By Adam Hensley
The middle of the Big Ten is a cluttered mess at the moment.
Five teams, including Iowa (7-8), have between 7 or 9 wins in the conference.
A win at Maryland (22-6) would certainly help the Hawkeyes’ chances of separating themselves from the pack.
Once the opening tip goes up at 5 p.m. Saturday, the Hawkeyes have a chance to avenge their loss to the Terrapins in Carver-Hawkeye.
And if Iowa plays as aggressive as it did in a 96-90 overtime win against Indiana on Tuesday, anything’s possible in College Park, Maryland.
Peter Jok finished with a pedestrian game from the field (6-of-12 shooting, 1-of-6 from 3-point range), but went off from the free-throw line, sinking 22 of his 23 attempts and scoring 35 points in total.
“He’s always had an unbelievable stroke,” head coach Fran McCaffery said. “I mean, his form is textbook. He’s got great confidence in it. But when it comes off his hands so nicely, and he shoots it the same way every time. Everything you’ve ever heard a shooting coach talk about, his follow-through, where he puts his hands, his elbow. I mean, it’s perfection.”
Iowa as a team put on a clinic on how to get to the stripe. The Hawkeyes shot 47 free throws, 28 more than the Hoosiers.
Jok wanted the ball in his hands in overtime.

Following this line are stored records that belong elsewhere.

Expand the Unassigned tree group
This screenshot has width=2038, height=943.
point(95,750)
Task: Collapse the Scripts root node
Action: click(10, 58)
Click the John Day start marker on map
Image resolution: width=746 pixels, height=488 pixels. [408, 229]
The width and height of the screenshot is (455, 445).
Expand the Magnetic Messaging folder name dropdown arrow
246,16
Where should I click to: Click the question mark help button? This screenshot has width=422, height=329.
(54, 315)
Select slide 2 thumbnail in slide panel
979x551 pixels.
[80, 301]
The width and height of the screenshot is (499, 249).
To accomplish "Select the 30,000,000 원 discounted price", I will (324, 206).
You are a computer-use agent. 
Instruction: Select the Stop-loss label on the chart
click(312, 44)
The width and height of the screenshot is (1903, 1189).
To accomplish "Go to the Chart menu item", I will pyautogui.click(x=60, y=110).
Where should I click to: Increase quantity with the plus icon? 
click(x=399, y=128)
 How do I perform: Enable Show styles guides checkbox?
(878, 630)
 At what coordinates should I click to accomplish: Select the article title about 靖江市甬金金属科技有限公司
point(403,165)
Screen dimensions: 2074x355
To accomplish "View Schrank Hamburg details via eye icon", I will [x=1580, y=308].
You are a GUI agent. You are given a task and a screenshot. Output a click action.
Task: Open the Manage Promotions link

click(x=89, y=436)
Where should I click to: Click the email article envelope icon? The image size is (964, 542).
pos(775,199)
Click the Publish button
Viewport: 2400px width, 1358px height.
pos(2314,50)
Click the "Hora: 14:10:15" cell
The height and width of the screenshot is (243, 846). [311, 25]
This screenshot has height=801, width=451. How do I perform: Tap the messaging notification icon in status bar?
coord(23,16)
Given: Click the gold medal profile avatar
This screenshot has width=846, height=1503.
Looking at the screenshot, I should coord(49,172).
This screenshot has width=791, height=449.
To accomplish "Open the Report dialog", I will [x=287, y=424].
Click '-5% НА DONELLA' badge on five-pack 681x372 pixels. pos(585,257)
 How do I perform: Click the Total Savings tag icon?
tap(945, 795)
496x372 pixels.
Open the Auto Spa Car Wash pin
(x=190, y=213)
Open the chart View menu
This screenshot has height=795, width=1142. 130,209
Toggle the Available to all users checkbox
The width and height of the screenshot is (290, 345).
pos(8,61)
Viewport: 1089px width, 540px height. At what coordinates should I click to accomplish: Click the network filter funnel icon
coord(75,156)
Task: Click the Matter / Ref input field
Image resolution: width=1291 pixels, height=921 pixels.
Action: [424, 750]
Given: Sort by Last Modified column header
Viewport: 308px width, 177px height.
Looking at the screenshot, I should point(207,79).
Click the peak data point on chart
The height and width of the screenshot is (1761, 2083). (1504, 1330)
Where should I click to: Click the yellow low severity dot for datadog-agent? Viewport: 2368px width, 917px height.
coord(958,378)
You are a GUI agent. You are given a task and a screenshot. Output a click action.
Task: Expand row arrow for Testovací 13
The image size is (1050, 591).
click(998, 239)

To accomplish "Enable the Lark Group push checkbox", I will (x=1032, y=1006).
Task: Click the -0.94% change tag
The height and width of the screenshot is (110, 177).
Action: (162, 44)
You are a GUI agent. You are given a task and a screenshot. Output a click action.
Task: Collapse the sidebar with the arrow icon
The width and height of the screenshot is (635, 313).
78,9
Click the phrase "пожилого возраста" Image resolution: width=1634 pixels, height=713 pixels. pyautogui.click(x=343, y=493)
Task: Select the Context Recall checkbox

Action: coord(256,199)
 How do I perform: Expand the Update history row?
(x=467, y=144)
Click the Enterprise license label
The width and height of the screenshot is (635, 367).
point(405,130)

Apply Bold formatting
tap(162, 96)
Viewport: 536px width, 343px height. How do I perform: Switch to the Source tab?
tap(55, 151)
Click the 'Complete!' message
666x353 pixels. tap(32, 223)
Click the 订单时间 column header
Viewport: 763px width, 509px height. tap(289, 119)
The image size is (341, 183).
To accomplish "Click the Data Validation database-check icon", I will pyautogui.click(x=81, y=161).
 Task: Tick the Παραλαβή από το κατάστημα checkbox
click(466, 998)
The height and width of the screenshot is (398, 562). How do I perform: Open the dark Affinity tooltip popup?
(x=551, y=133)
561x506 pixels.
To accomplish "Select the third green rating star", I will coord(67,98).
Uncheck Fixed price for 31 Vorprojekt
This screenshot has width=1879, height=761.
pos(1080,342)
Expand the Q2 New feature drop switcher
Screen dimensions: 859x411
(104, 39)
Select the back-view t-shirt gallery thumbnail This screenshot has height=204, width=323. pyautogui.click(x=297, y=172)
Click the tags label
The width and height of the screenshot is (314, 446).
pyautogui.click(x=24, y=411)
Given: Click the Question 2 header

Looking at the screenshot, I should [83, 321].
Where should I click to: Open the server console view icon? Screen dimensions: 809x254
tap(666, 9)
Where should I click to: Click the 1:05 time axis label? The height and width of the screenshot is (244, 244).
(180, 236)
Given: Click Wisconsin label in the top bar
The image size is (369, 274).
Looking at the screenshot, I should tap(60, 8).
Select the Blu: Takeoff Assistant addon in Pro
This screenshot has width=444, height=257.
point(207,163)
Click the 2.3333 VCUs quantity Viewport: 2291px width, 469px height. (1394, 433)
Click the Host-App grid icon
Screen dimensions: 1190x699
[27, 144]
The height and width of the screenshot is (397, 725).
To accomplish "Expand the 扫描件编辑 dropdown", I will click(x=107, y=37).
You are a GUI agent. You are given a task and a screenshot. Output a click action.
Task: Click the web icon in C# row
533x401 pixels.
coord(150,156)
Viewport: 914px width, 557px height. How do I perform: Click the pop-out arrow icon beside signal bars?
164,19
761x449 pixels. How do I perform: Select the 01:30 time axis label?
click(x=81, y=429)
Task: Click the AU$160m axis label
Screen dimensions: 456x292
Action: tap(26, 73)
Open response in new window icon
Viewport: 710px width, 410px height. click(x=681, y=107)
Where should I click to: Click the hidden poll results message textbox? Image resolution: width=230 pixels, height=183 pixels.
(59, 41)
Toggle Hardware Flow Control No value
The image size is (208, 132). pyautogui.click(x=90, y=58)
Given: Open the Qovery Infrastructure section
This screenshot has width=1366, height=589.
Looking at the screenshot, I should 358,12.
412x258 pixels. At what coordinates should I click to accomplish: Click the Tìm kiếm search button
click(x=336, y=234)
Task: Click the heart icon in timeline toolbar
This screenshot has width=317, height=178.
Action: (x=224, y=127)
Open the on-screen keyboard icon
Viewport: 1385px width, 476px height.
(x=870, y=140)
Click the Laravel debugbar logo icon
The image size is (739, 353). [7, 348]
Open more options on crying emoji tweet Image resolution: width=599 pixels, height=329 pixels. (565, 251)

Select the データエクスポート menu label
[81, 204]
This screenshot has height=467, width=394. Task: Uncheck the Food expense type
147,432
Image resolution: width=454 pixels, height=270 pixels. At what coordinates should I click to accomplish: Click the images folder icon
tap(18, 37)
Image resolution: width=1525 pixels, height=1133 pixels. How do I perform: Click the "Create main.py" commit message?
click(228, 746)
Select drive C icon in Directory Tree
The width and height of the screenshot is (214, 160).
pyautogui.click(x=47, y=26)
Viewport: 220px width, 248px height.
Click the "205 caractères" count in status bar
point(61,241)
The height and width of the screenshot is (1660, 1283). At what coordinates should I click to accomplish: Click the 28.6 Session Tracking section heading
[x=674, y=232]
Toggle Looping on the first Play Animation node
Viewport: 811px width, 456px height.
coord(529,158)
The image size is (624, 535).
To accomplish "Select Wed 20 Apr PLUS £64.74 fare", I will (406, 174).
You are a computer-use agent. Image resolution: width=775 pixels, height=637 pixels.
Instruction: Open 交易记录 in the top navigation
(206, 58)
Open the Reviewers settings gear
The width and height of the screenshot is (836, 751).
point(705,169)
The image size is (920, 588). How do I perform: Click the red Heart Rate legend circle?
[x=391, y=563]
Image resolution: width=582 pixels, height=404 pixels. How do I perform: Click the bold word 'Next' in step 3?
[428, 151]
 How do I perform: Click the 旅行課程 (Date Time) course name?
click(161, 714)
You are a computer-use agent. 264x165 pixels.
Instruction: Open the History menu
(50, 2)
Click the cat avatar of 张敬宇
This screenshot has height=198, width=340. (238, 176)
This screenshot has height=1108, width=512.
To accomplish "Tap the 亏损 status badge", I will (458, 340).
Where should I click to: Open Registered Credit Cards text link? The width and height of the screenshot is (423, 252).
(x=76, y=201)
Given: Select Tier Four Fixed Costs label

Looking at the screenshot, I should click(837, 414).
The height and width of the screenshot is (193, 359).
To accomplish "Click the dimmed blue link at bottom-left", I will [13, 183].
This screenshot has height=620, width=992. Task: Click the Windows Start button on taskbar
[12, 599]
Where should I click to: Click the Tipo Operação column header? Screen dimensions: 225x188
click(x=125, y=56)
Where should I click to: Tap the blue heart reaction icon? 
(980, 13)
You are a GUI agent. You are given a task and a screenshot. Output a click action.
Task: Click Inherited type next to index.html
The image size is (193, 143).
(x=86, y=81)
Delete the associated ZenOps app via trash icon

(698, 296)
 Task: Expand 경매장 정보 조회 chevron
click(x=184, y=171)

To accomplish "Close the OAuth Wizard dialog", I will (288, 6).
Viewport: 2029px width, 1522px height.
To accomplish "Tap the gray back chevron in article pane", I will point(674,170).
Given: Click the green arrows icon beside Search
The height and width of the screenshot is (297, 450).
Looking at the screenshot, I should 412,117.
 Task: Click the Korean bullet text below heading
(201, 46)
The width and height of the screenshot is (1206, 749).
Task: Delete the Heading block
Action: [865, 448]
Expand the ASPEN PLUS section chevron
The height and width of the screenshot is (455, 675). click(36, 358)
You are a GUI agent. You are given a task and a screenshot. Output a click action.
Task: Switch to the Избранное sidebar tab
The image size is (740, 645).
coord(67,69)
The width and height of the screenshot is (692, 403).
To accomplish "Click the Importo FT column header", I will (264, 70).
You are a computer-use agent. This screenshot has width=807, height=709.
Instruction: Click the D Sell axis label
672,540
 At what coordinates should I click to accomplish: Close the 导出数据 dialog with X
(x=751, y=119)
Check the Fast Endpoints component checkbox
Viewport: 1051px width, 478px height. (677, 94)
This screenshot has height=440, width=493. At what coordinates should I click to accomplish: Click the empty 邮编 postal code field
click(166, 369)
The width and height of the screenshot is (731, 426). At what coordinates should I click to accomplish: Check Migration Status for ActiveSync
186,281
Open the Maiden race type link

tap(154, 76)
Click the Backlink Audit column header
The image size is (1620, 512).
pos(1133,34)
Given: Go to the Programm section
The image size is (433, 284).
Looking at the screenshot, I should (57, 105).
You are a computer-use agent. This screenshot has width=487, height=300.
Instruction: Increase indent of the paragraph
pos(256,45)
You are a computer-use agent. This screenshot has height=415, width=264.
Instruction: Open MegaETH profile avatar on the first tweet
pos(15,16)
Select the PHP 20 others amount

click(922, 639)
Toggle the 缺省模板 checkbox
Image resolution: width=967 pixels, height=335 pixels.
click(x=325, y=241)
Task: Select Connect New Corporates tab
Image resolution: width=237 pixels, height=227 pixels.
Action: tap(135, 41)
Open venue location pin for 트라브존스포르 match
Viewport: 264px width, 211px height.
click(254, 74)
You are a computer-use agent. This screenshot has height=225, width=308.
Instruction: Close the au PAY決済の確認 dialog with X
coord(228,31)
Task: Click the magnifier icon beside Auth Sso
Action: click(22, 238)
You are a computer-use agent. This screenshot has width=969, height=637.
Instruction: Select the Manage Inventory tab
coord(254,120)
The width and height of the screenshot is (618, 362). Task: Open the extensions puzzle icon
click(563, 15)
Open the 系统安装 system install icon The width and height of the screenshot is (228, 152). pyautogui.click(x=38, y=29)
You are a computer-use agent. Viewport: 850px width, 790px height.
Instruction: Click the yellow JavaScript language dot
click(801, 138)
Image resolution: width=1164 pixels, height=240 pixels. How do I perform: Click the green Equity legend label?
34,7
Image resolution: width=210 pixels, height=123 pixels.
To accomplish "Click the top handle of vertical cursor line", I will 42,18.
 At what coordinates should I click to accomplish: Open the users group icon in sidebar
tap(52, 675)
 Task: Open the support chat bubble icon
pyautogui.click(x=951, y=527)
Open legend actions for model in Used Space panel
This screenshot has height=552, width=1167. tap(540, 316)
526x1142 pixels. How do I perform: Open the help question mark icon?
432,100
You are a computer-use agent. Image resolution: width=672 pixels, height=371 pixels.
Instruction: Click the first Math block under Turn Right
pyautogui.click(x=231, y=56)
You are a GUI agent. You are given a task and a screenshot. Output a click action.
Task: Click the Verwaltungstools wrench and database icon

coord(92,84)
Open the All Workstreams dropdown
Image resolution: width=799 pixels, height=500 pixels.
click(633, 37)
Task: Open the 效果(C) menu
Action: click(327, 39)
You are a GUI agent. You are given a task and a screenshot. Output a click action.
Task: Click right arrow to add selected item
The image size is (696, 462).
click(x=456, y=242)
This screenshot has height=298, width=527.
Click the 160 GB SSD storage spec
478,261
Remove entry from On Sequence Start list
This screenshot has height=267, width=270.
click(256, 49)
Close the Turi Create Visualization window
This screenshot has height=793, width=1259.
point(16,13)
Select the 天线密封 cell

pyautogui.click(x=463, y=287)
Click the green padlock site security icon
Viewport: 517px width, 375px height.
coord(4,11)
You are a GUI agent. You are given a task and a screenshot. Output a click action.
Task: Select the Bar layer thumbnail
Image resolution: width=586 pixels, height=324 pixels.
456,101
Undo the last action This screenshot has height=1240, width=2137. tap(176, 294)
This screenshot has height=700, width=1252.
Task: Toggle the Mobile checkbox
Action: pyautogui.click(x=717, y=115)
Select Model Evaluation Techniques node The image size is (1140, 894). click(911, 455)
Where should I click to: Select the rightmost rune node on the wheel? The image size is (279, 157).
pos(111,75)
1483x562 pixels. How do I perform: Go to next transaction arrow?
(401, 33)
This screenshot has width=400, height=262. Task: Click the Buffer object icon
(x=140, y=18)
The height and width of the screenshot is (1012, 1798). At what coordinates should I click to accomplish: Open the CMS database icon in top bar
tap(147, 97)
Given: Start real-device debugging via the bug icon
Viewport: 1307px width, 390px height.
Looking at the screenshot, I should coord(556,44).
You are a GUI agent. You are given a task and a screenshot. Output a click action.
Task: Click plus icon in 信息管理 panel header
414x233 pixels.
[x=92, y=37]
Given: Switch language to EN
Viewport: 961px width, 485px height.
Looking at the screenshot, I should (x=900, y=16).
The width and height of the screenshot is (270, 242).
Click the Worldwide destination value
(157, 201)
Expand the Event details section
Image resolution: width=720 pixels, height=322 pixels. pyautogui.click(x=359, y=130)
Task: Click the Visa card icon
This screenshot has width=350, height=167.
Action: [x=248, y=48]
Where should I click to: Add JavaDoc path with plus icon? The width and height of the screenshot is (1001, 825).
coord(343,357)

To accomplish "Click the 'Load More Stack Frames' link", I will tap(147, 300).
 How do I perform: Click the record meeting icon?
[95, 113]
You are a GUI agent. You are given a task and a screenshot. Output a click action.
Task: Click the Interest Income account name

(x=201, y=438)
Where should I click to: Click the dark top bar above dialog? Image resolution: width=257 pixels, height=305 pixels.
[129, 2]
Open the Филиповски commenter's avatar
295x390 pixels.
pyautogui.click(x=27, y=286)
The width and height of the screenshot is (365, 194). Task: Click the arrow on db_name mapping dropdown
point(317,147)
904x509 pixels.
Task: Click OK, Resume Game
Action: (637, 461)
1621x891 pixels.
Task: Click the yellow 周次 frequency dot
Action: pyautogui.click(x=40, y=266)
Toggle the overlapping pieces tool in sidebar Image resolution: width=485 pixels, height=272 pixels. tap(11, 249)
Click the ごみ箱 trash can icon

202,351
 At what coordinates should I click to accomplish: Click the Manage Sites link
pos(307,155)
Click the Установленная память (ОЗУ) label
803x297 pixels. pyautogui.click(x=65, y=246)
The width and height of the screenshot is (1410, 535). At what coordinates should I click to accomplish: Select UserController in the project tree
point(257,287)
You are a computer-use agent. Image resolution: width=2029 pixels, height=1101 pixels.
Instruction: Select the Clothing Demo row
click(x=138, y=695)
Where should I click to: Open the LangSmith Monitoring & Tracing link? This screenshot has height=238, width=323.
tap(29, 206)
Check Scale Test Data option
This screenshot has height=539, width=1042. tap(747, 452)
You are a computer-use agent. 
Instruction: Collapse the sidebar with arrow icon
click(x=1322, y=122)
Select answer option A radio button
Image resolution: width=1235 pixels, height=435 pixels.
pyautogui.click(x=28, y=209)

“Our last close game, I didn’t step up,” he said. “When we went to overtime, I told the guys [to] focus on defense. On offense, I wanted the ball in my hands because I felt like I had a mismatch pretty much all game. I just wanted to get to the free-throw line.”
Jok wasn’t the only one putting up points in an aggressive fashion.
Christian Williams, who McCaffery has used for defense recently, scored a career-high 10 points in the victory.
“We needed this [win] bad,” Williams said. “We’ve been working hard trying to get better, and we haven’t really been getting rewarded.”
He played alongside Jordan Bohannon, an on-court combination that really hasn’t been touched since Bohannon took over the starting role earlier in the season.
Williams’ aggressiveness led to an increase in minutes, which lead to a fast break steal and slam.
“I just felt Christian’s energy level and his defense were spectacular,” McCaffery said. “From the opening tip, he was great in both halves.”
Even though the Terrapins enter this weekend’s contest on a two-game losing streak, the Hawkeyes are looking past that. This Maryland squad knocked off Iowa in a roller-coaster contest, 84-76, in late January.
It’s a given that memories of Melo Trimble knocking down 3-pointer after 3-pointer come to mind when remembering this game; his late-game heroics boosted the Terrapins in crunch time.
But the Hawkeyes’ win against Indiana showed that they can take over late, too.
One of the game’s defining moments came when Tyler Cook threw down a thunderous two-handed dunk over Indiana’s Thomas Bryant.
He followed his athletic play up with an emphatic, cold stare-down.
Iowa needs that sort of aggressive swagger if it wants to take down the No. 24 team in the country.